Osaka was returning to the site of her breakthrough title of 2018, which would see her follow up with back-to-back majors at the 2018 US Open and 2019 Australian Open. Now a four-time Grand Slam champion, she has fallen to No. 78 in the rankings.
Sloane is such a champion,” said the 24-year-old Osaka, who narrowed her deficit against Stephens to 1-2. “Hopefully, next time we play will be in more ideal conditions.
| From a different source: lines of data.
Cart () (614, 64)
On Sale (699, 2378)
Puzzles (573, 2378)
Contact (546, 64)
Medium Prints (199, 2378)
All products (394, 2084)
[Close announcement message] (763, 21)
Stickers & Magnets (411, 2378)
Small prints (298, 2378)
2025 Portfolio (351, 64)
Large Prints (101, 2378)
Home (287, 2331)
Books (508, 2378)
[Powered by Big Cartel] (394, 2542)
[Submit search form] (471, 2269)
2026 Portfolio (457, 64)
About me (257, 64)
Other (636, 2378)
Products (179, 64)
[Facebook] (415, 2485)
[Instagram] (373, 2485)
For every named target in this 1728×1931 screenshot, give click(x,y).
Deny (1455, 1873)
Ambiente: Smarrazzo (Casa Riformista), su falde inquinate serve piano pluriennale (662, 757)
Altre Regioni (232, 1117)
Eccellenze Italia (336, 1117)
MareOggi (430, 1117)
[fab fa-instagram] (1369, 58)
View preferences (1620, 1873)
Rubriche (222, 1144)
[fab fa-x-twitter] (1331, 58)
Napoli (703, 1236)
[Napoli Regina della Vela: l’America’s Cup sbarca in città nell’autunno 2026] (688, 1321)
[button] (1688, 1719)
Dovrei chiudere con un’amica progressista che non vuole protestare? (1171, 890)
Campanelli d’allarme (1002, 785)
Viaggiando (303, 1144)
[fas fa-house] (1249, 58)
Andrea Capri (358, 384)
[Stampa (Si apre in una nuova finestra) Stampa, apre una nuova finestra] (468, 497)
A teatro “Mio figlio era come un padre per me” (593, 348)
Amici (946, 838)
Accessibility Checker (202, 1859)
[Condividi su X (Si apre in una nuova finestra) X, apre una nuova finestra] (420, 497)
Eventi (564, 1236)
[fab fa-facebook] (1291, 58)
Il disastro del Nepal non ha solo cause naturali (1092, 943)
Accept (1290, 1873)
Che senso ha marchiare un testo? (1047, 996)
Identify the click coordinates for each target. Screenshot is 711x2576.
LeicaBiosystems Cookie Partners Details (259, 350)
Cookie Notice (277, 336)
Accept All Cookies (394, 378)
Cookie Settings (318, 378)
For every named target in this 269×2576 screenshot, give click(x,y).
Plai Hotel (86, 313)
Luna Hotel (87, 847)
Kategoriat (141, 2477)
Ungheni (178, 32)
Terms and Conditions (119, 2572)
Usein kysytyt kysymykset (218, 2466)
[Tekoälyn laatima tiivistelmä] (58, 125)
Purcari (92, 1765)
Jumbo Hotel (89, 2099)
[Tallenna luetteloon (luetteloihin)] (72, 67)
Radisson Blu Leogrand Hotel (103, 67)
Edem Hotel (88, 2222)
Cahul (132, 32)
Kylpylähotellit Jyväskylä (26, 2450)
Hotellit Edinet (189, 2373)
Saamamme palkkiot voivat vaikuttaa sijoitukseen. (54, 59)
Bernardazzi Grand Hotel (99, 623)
But it was great to be out here again.”
American Shelby Rogers erased a 1-5 third-set deficit to prevail against Spain’s Nuria Parrizas Diaz, 6-1, 5-7, 7-6(3), in two hours and 49 minutes, while Amanda Anisimova dispatched fellow American Emma Navarro in just 53 minutes, 6-2, 6-2.
Also advancing on Thursday were: Kazalhstan’s Yulia Putintseva (def. Ashlyn Krueger, 6-3, 6-2), Poland’s Magdalena Frech (def. Mayar Sherif, 6-2, 7-5), Czech Tereza Martincova (def. Heather Watson, 6-2, 2-1), Australia’s Daria Saville (def. Shuai Zhang, 6-3, 6-2), Belgian (def. Alison Van Uytvanck, 7-6(3), 6-4), and Italy’s Jasmine Paolini (def. Katie Boulter, 6-3, 6-2).